Ma dopo varie prove, tentativi, impasti buttati e ancora prove, possi finalmente arrivata ad  alcune conclusioni che fanno la differenza tra delle strisce di pasta dura e delle ottime e fragranti bugie. Piccoli accorgimenti che, qualunque sia la ricetta prescelta – e ce ne sono davvero a dozzine – fanno la differenza tra delle ottime e fragranti bugie e dei pezzi di pasta buoni solo per la spazzatura.
E ora, li condivido con voi.

1. L’alcool, il nostro amico
La prima cosa  da tenere a mente  è che l’alcool fa la differenza. Anzi, che l’alcool è necessario.Vino, Marsala, rum, liquori vari o anche aceto, come fa Montersino, permettono all’impasto di risultare croccante e fragrante, a differenza del latte, che restituisce delle bugie dure e compatte. Quindi, alcool, qualunque sia ma alcool. E nessuna paura per i pargoli: la componente alcolica durante la cottura evapora del tutto, lasciando solo l’aroma.

2. La farina: forte
Ebbene sì. Per quanto noi, dilettanti allo sbaraglio, abbiamo “imparato” in rete che la farina di forza è adatta a lunghe lievitazioni, di 12, 18 ore minimo, e che per gli ordinari dolci invece è necessaria una farina debole, in realtà per le bugie la farina forte è quella che fa la differenza. Anzi, che fa le bolle: è la farina forte che fa non solo gonfiare le bugie formando poi in cottura le caratteristiche bolle, ma anche che fa assorbire più acqua, e quindi dando luogo a  un impasto più elastico e che si può stendere più sottilmente, facendo sì che che la pasta non si impregni di olio in cottura. Parola di Massari, Montersino, Di Carlo e compagnia bella. Quindi, farina dai 260 W in su.
(Ok, io ho usato a volte anche una normale 170 W, ma non lo dite in giro..)
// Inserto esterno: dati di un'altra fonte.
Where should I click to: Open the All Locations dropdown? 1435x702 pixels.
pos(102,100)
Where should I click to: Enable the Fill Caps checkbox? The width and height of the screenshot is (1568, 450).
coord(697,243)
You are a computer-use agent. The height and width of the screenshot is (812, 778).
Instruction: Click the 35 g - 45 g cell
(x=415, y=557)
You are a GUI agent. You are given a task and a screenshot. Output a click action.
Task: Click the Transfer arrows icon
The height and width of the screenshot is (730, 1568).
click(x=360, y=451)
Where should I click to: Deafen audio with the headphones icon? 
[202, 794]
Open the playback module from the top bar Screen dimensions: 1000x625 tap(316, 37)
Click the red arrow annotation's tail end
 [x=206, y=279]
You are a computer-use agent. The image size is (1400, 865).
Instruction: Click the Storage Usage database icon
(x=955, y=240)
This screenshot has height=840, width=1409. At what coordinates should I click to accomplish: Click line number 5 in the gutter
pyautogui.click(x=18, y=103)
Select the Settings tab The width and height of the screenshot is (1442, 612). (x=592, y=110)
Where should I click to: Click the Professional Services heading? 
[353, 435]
3. Scorza di limone: non un semplice vezzo inutile
Come per la crostata, la scorza di limone grattugiata non è solo un vezzo: l’acido citrico del limone renderà infatti più croccanti le vostre bugie, donando loro inoltre un ottimo aroma.

4. Lo spessore. Anzi, la finezza.
Avete tirato la sfoglia con il rullo fino almeno alla penultima tacca? Bene, la finezza è indispensabile per ottenere bugie perfette. Anzi, se davvero volete strafare, dovrete ancora andare di mattarello, fino a che non raggiungere lo sottigliezza, più o meno, della pasta strudel: un velo, praticamente. Sarà questa sottigliezza che permetterà alle bugie di rimanere croccanti e cuocere perfettamente, quindi, avanti e olio di gomito. Nella mia macchiana tirapasta, con nove livelli di spessore, io arrivo in genere all’ottavo, a volte anche solo il settimo; e le bugie mi escono perfette. Il nono però lo evito: fini è un conto, inconsistenti un altro.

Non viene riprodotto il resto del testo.